## SELECTED EXTRACT

========

Brown Shares Civil War History

RACHEL DICKERSON/MCDONALD COUNTY PRESS Charles Brown spoke on the Andersonville Prison in Georgia during the Civil War at the McDonald County Library on Wednesday, Nov. 6.
RACHEL DICKERSON/MCDONALD COUNTY PRESS Charles Brown spoke on the Andersonville Prison in Georgia during the Civil War at the McDonald County Library on Wednesday, Nov. 6.

Guest speaker Charles Brown shared a little-known story about the Civil War at the McDonald County Library in Pineville on Wednesday, Nov. 6.

The story was about events that happened at the Andersonville Prison in Andersonville, Ga. Brown reported his great-great-grandfather joined the Union Army in 1861, and every member of his regiment was a pastor. They thought the war would be over in a few weeks. Brown found a letter stating that Nathaniel was at the prison, but he later learned that, during the war, Nathaniel caught typhoid and got mustered out and died. The more he studied, he learned it wasn't Nathaniel but actually his brother, Daniel, who stayed at the Andersonville Prison.

========

## COLLECTED DATA

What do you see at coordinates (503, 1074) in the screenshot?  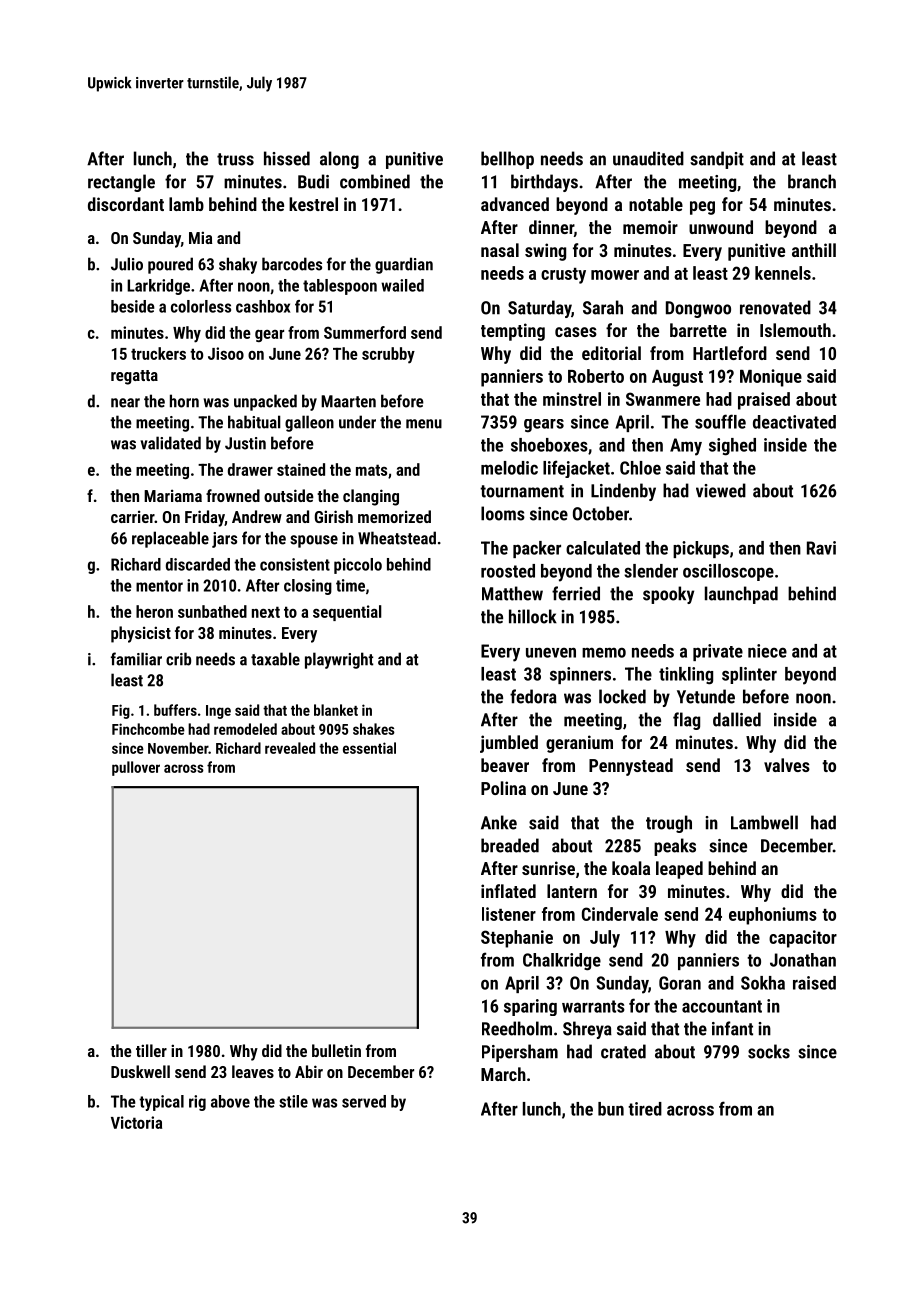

========

## WHAT TO WORK ON
Please change "pastor" to "preacher" in the part of the Civil War article that opens with the words "The story was" and closes with "the Andersonville Prison.", and give that part again. The data has no connection to the Civil War article.

## RESULT OF THE TASK
The story was about events that happened at the Andersonville Prison in Andersonville, Ga. Brown reported his great-great-grandfather joined the Union Army in 1861, and every member of his regiment was a preacher. They thought the war would be over in a few weeks. Brown found a letter stating that Nathaniel was at the prison, but he later learned that, during the war, Nathaniel caught typhoid and got mustered out and died. The more he studied, he learned it wasn't Nathaniel but actually his brother, Daniel, who stayed at the Andersonville Prison.